Section 8: Specialised design contributions

8A. Prompt design — Evol-Instruct prompt templates

The five in-depth + one in-breadth WizardLM prompt templates and the five WizardCoder code templates are the lineage’s most reused artefacts. Both papers publish them verbatim in appendix.

PROMPT ENTRY [1]: In-depth “add constraints” (WizardLM)

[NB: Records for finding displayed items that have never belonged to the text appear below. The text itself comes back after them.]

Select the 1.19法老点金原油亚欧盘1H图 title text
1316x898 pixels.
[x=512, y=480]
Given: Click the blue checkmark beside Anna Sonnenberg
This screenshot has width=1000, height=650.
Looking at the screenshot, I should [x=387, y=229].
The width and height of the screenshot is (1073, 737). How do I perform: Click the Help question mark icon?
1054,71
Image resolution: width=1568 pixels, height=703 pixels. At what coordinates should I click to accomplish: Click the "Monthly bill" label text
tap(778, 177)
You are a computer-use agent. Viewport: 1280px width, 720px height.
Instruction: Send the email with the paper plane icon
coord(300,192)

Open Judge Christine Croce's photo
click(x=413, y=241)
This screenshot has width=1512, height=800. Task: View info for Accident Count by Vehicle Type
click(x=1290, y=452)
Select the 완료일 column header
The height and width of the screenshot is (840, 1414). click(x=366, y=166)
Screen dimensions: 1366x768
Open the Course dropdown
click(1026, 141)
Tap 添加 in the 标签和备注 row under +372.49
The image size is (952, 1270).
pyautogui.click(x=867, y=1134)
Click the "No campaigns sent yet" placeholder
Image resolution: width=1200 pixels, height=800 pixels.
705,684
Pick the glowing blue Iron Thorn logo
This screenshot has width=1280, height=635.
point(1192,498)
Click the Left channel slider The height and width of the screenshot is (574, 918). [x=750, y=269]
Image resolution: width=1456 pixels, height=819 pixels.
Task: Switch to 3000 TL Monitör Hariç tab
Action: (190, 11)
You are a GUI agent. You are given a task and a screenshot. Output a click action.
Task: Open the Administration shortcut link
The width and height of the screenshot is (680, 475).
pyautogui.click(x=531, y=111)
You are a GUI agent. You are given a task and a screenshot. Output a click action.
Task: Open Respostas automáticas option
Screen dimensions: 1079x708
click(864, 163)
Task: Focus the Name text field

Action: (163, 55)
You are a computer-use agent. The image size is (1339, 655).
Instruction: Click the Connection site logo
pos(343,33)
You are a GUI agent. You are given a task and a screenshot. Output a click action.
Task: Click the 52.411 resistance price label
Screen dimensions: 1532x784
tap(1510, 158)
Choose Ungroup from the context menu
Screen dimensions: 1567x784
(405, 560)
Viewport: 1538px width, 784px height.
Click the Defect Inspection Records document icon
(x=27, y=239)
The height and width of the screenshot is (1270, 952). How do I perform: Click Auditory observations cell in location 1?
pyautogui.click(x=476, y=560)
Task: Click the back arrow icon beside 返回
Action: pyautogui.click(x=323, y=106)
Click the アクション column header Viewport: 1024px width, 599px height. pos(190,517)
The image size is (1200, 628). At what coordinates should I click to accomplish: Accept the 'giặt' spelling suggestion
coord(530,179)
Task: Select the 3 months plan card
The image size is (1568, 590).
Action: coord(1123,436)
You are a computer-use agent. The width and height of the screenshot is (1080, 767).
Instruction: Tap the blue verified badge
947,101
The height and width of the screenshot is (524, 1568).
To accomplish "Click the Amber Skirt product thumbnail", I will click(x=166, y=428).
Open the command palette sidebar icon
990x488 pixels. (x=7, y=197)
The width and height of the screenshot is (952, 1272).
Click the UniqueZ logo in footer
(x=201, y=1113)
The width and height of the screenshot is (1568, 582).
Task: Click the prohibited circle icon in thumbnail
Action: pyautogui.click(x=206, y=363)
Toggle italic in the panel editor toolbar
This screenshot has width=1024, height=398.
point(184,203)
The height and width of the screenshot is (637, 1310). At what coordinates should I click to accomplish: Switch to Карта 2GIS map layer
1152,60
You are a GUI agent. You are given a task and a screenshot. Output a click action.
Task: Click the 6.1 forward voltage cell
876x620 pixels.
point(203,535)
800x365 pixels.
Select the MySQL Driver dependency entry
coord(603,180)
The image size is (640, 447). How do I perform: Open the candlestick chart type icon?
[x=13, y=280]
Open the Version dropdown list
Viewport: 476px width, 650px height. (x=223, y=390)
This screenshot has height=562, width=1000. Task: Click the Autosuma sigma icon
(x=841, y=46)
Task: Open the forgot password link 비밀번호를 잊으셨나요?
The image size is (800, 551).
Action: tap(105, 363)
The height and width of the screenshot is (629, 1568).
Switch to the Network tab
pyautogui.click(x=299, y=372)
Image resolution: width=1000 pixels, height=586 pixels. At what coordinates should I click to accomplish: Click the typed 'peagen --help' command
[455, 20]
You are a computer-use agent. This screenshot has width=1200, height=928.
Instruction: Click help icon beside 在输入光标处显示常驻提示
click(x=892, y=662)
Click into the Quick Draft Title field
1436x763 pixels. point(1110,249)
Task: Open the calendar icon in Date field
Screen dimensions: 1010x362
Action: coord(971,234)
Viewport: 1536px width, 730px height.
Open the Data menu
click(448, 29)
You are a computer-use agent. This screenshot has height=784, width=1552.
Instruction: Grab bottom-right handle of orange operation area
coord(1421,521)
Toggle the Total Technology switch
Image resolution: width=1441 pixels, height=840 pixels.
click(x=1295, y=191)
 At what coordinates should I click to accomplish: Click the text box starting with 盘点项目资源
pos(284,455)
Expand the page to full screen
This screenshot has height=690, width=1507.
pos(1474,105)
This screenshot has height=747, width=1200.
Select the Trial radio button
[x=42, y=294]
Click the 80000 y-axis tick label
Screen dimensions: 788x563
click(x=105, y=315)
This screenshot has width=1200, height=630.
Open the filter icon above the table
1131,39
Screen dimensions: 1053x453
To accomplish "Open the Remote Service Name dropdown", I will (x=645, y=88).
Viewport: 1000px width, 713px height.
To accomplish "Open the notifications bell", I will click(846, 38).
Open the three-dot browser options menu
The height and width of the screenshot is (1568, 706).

  • Source: WizardLM Appendix A. 1
  • Role: rewrite an instruction with one additional constraint.
  • Prompt type: zero-shot meta-prompt with a single II placeholder.
  • Components in order: persona (“Prompt Rewriter”) → objective → rewriting axis → length cap → output schema.
  • Reconstructed template (verbatim from the paper):

“I want you to act as a Prompt Rewriter. Your objective is to rewrite a given prompt into a more complex version to make those famous AI systems (e.g., ChatGPT and GPT4) a bit harder to handle. But the rewritten prompt must be reasonable and must be understood and responded by humans. Your rewriting cannot omit the non-text parts such as the table and code in #Given Prompt#. … You SHOULD complicate the given prompt using the following method: Please add one more constraints/requirements into #Given Prompt#. You should try your best not to make the #Rewritten Prompt# become verbose, #Rewritten Prompt# can only add 10 to 20 words into #Given Prompt#. #Given Prompt#: {instruction} #Rewritten Prompt#:”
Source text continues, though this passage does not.